I’m walking around feeling at once nauseated and delighted, full of dread and anxiety, and also hope and excitement. I’ve had a short fuse with my children. I suddenly lose my appetite. I swing between feelings of despair and elation. I keep picking up my book and petting it. I’m considering a getting a sheet cake with the cover printed across it. I read a Goodreads review like this and feel amazed that someone connected with the book exactly as I’d dreamed they would. (And, yes, I know, I should not be reading Goodreads reviews…leave me alone) Every time I finish a podcast interview, I wonder, What the fuck did I just babble on about? I have cried—more than once. It’s all so intense.

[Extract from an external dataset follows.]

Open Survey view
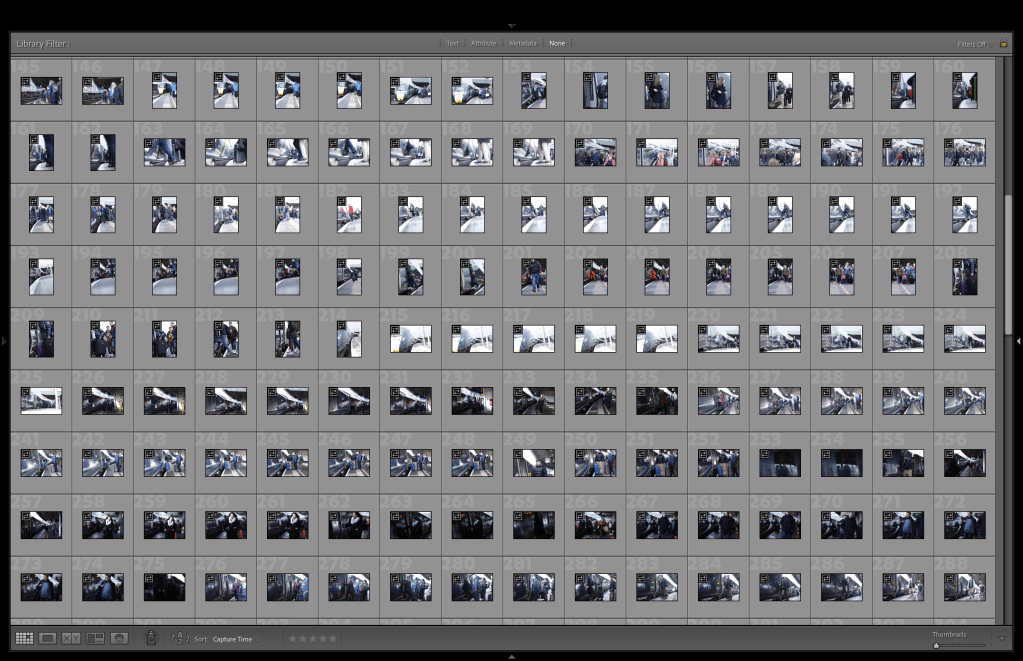This screenshot has width=1023, height=661. click(x=95, y=638)
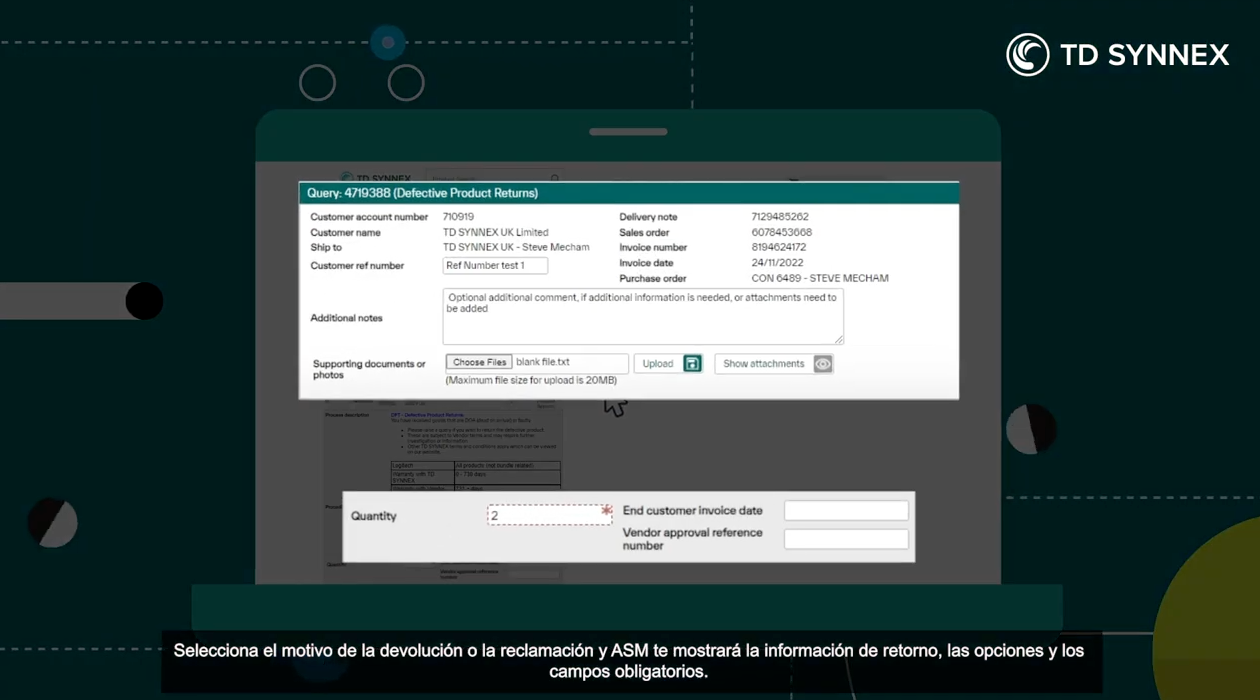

As Laura Lippman wrote in her recent newsletter, “In the end, it’s the writing that will bring you joy, not publishing. Publishing will test your sanity. Publishing has almost nothing to do with writing. Publishing makes me feel as if I’m naked, scavenging pizza crusts from a garbage can while screaming: “DON’T LOOK AT ME.”
This is a perfect description. (Btw, Laura’s latest novel, Prom Mom, is out now!)
If you’re a paid subscriber, you know it was a long road for Time’s Mouth. And, wow, it’s finally (almost) here!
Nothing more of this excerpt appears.